O primeiro-ministro da Guiné-Bissau, Umaro Sissoco Embaló, deu ordens ao ministro do Interior para prender e mandar para as ilhas qualquer criança ou jovem apanhado a pedir esmola na zona continental do país, nomeadamente os talibés. A Associação dos Amigos da Criança (Amic) da Guiné-Bissau já protestou.

A ordem de Sissoco Embaló foi dada recentemente numa deslocação ao interior da Guiné-Bissau, em visita de contacto com as populações, mas só nesta quarta-feira está a ser noticiada nas rádios de Bissau.

O talibé é geralmente uma criança do sexo masculino que pede esmola pelas ruas de Bissau e de algumas cidades do interior por ordens do mestre corânico.

O primeiro-ministro guineense, muçulmano, disse que é “uma vergonha” que os pais mandem os filhos “para mendicidade pelas ruas em nome do ensino do islão”.

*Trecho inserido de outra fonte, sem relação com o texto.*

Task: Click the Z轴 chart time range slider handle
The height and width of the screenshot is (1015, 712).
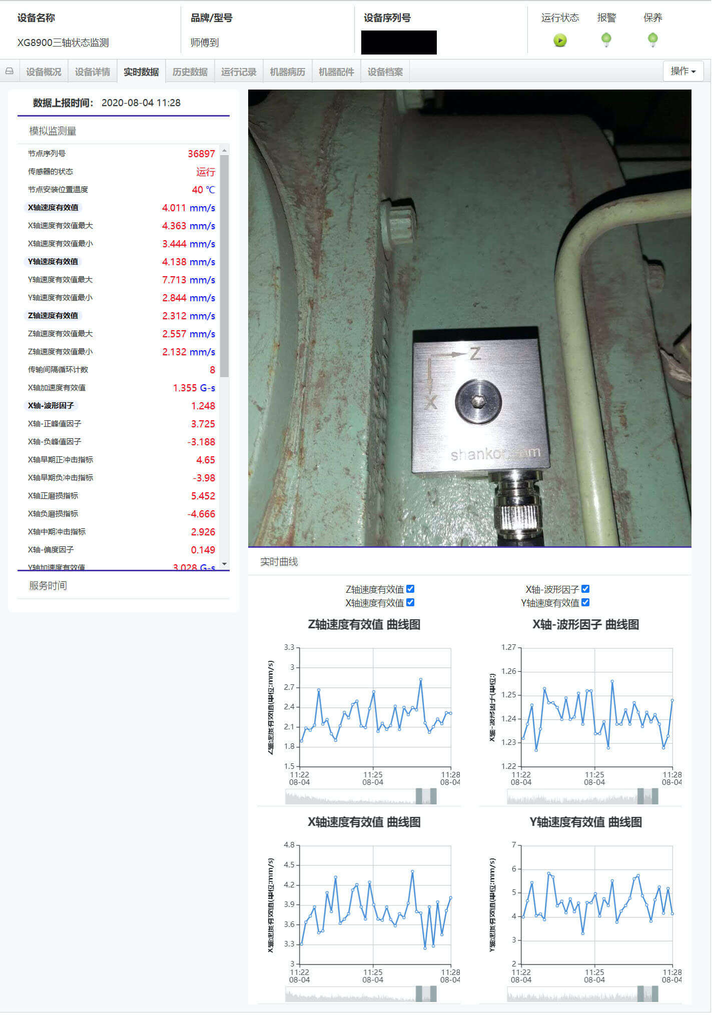Action: tap(419, 796)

“A partir de agora, o ministro do Interior tem ordens para tal: qualquer criança encontrada na rua a pedir esmola será detida e mandada para as ilhas” (arquipélago do Bijagós), declarou Umaro Sissoco Embaló, para quem o Islão não recomenda a mendicidade de crianças.

O chefe do Governo guineense sublinhou que a ordem “vale para todas as crianças” mesmo para aquelas de outras religiões, desde que estejam na mendicidade.

Umaro Embaló exortou os pais que não tiverem recursos a entregar os filhos ao Estado, como forma de evitar que peçam esmola.

As organizações da protecção de crianças têm desenvolvido campanhas no sentido de sensibilizar os pais a retirarem os filhos da mendicidade nas ruas de Bissau e de Dacar, no Senegal, para onde são enviados, todos os anos, centenas de jovens guineenses.

A Associação dos Amigos da Criança (Amic) da Guiné-Bissau condenou hoje a ordem de prisão e envio para as ilhas dada pelo primeiro-ministro guineense.

“Prender e enviar para ilhas essas crianças seria uma violação gravíssima das disposições legais, nacionais e internacionais, que protegem os direitos das crianças e nós condenamos essa atitude”, afirmou o secretário-executivo da AMIC, Laudolino Medina.

Laudolino Medina lembrou que a Guiné-Bissau faz parte da Comunidade Económica dos Estados da África Ocidental (CEDEA), União Africana e Nações Unidas.

“A Guiné-Bissau para além de ter no seu dispositivo um elenco muito desenvolvido de materiais que protegem e defendem os direitos da criança, também é signatário de vários instrumentos internacionais que protegem e defendem os direitos da criança, nomeadamente a Carta Africana, a Convenção das Nações Unidas sobre o Direito das Crianças”, disse.

O secretário-executivo da AMIC recordou também as autoridades guineenses que o ano passado a CEDEAO adoptou um manual de procedimentos e cuidados em relação às crianças vulneráveis em situação de mobilidade.

“Portanto, este manual obriga os Estados-membros da CEDEAO a tomarem medidas no sentido de identificar essas crianças e propor-lhes serviços sociais adaptados às suas necessidades e a Guiné-Bissau”, sublinhou.

Recorde-se, para abrilhantar esta palhaçada, que o Governo da Guiné-Bissau anunciou a atribuição da principal condecoração nacional, a medalha Amílcar Cabral, ao Presidente da Guiné Equatorial, Teodoro Obiang Nguema.
“A Guiné-Bissau e a Guiné Equatorial têm excelentes relações”, justificou Olívio Pereira, secretário-geral da presidência do Conselho de Ministros.

De acordo com aquele responsável, “Teodoro Obiang tem sido um estadista atento à evolução da situação politica na Guiné-Bissau, tendo manifestado a sua solidariedade com diversos governos e em diversas ocasiões com o povo da Guiné-Bissau”.

A atribuição da medalha é, assim, “um gesto de reconhecimento que o Governo liderado por Umaro Sissoco Embaló decidiu prestar-lhe”, acrescentou.

Amílcar Cabral, fundador do Partido Africano da Independência da Guiné e Cabo Verde (PAIGC), foi um dos mais influentes independentistas africanos da década de 1960.